*Activity:*
Please make an exact copy of the lines from the one holding "719x268 pixels." through the end of the data, both ends included, with no pictures.

*Provided data:*

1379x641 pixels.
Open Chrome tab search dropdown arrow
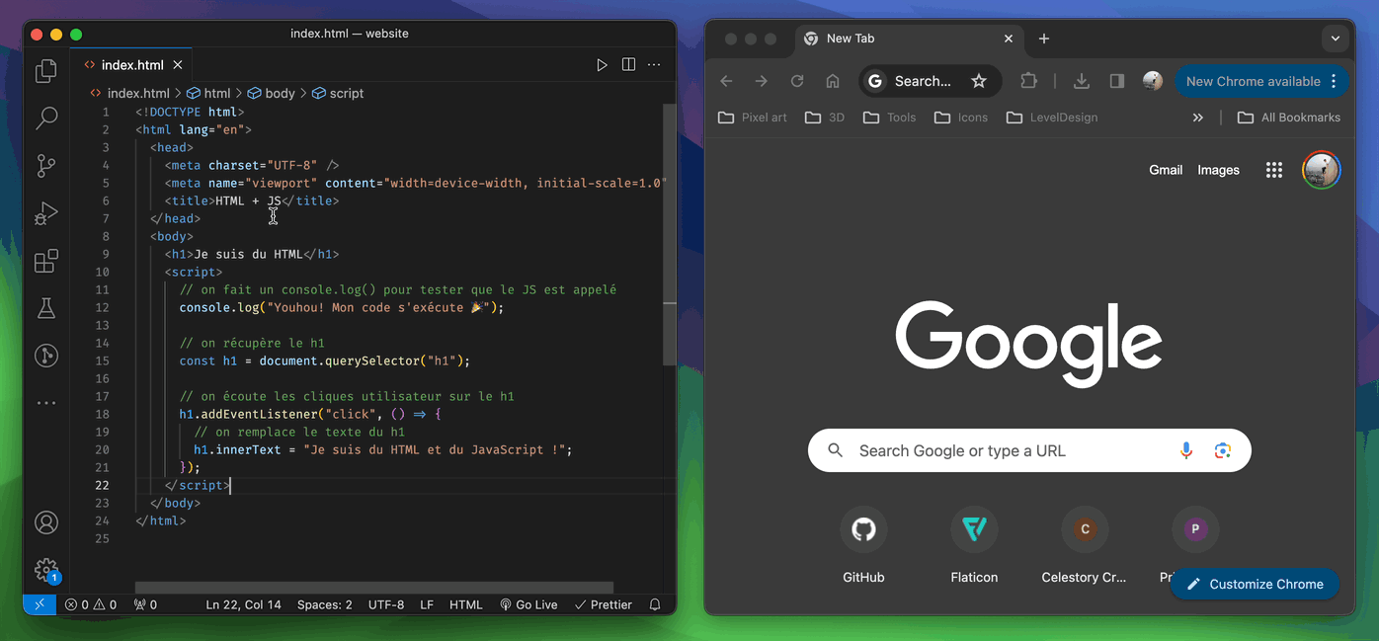pyautogui.click(x=1335, y=39)
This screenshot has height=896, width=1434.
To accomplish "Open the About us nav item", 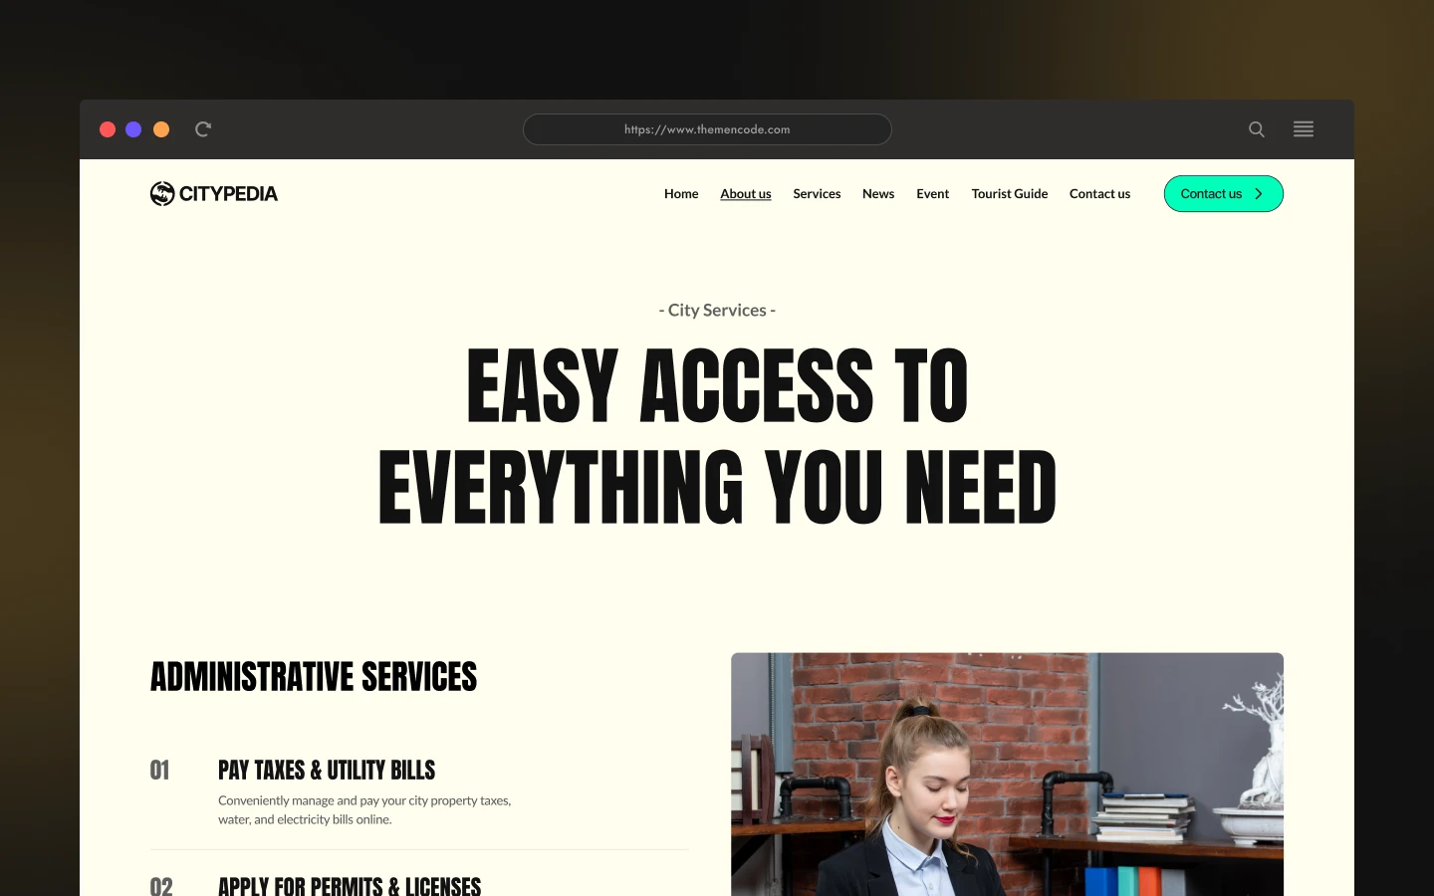I will point(746,194).
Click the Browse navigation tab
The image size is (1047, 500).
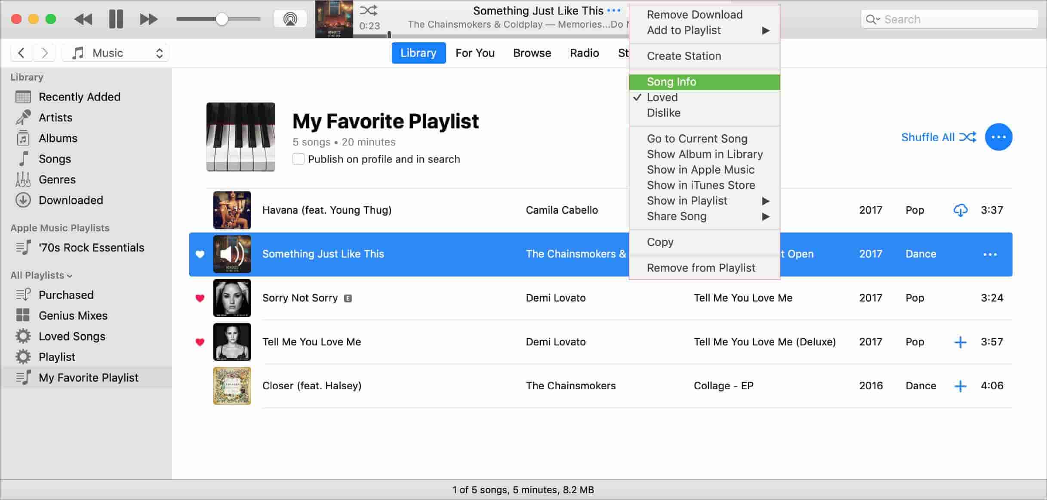[x=532, y=52]
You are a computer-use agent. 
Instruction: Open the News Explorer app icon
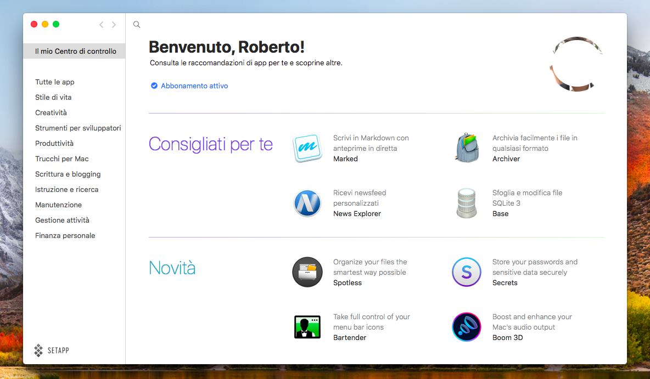(x=307, y=203)
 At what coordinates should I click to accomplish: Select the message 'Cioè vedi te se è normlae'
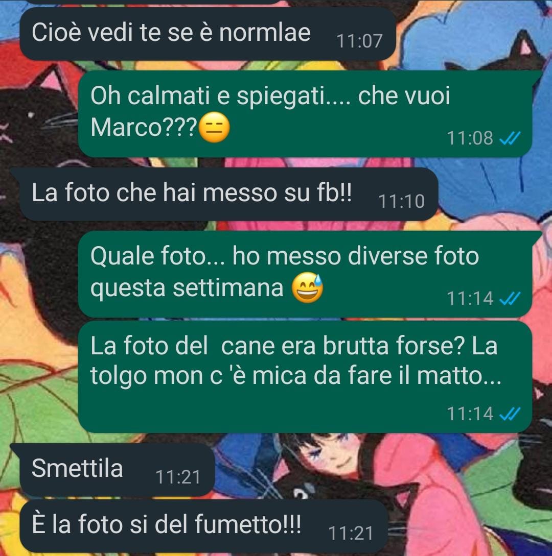(x=208, y=34)
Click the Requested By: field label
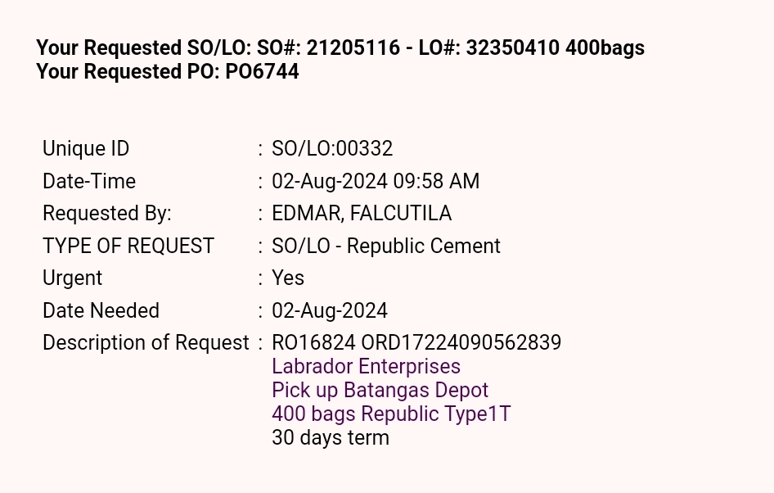The width and height of the screenshot is (774, 493). click(107, 214)
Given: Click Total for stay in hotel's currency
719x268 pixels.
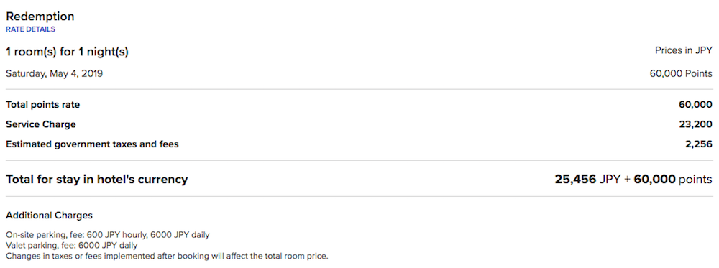Looking at the screenshot, I should (97, 179).
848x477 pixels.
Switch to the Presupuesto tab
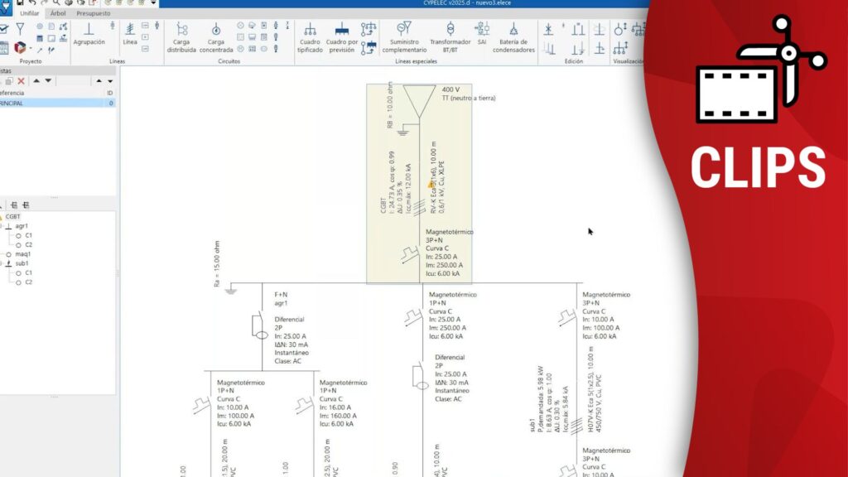93,13
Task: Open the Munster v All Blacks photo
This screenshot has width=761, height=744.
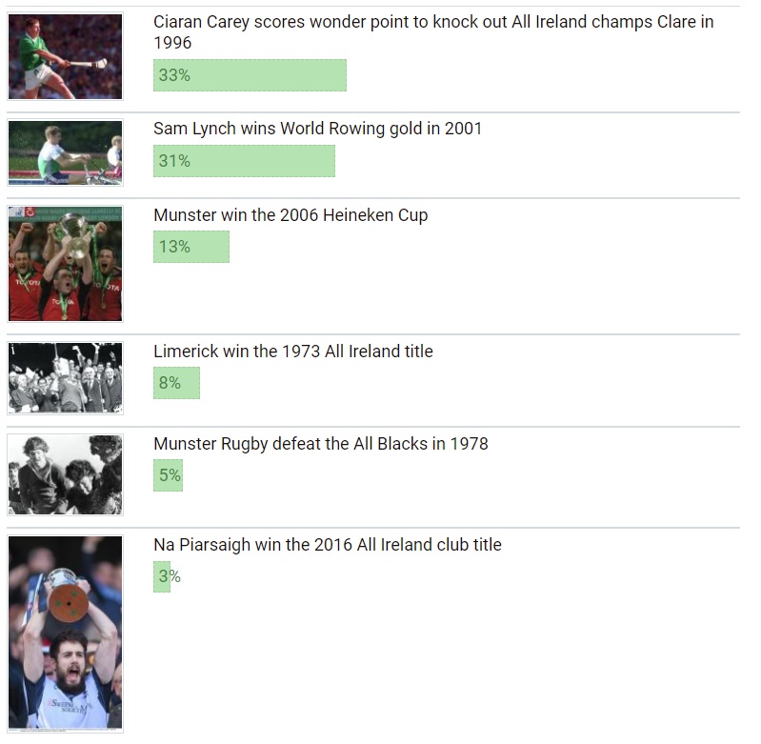Action: [65, 474]
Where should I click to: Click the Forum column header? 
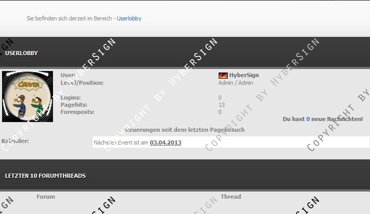tap(46, 197)
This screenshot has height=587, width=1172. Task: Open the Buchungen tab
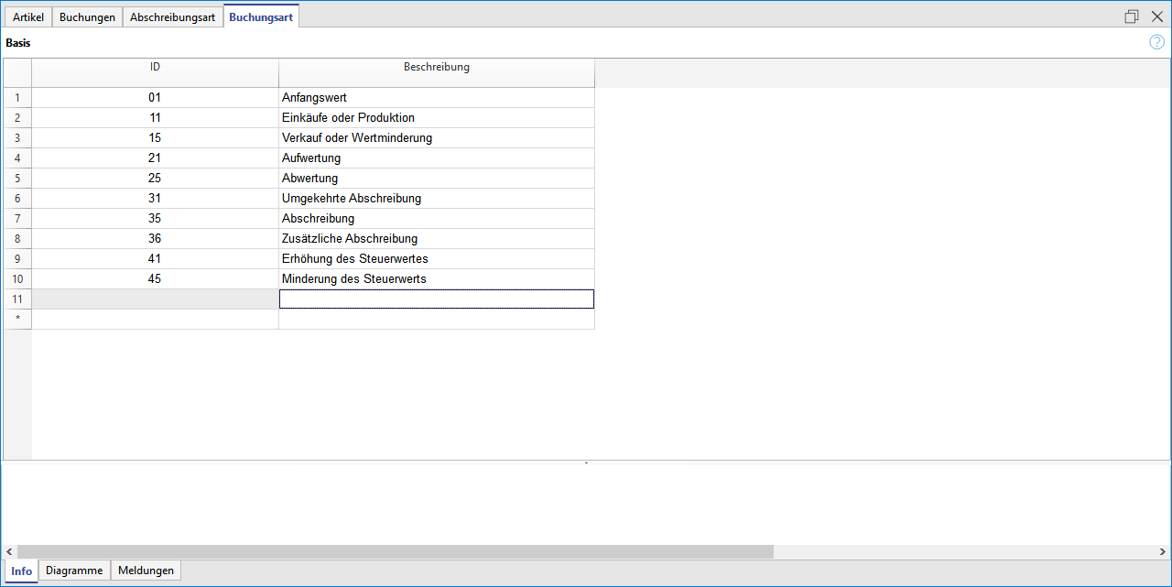point(87,17)
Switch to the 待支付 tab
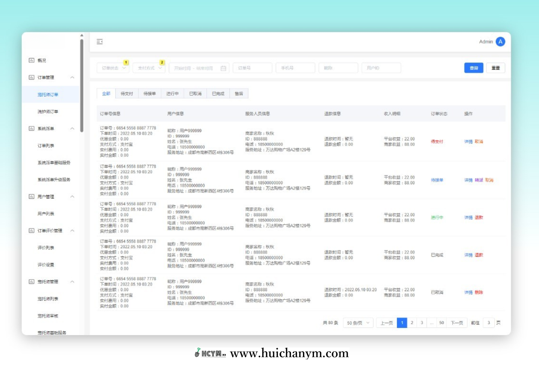The height and width of the screenshot is (387, 539). [x=127, y=94]
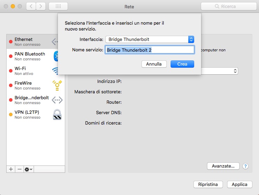Click the help question mark button
The image size is (259, 195).
pyautogui.click(x=245, y=166)
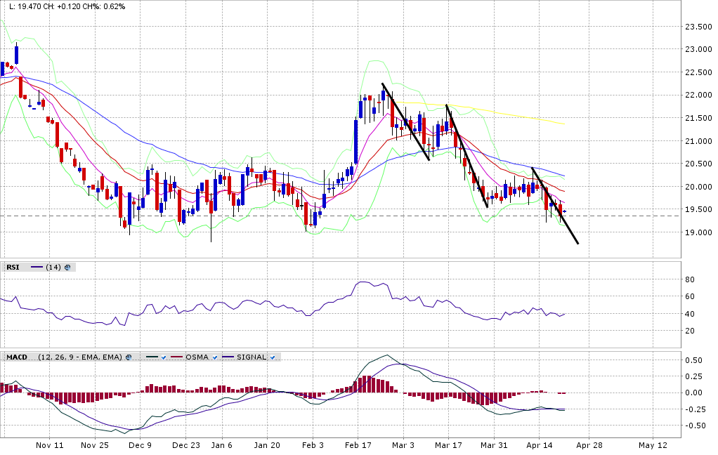
Task: Click the 23.500 price axis label
Action: pos(698,27)
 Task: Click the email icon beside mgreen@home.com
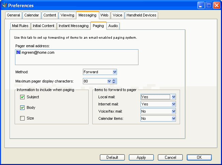18,53
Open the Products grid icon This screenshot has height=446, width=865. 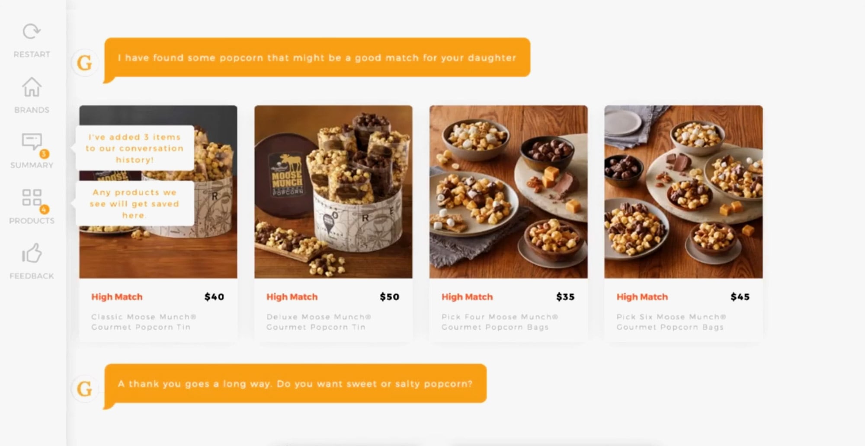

*Response to the task:*
719x268 pixels.
Looking at the screenshot, I should (97, 179).
848x477 pixels.
Switch to the Presupuesto tab
93,13
Task: Open the Munster v All Blacks photo
This screenshot has width=761, height=744.
Action: [65, 474]
Where should I click to: Click the Forum column header? 
tap(46, 197)
This screenshot has height=587, width=1172. Task: Open the Buchungen tab
point(87,17)
Switch to the 待支付 tab
The height and width of the screenshot is (387, 539). [x=127, y=94]
Click the help question mark button
The image size is (259, 195).
pyautogui.click(x=245, y=166)
Task: Click the 23.500 price axis label
Action: pos(698,27)
 Task: Click the email icon beside mgreen@home.com
18,53
Open the Products grid icon This screenshot has height=446, width=865. 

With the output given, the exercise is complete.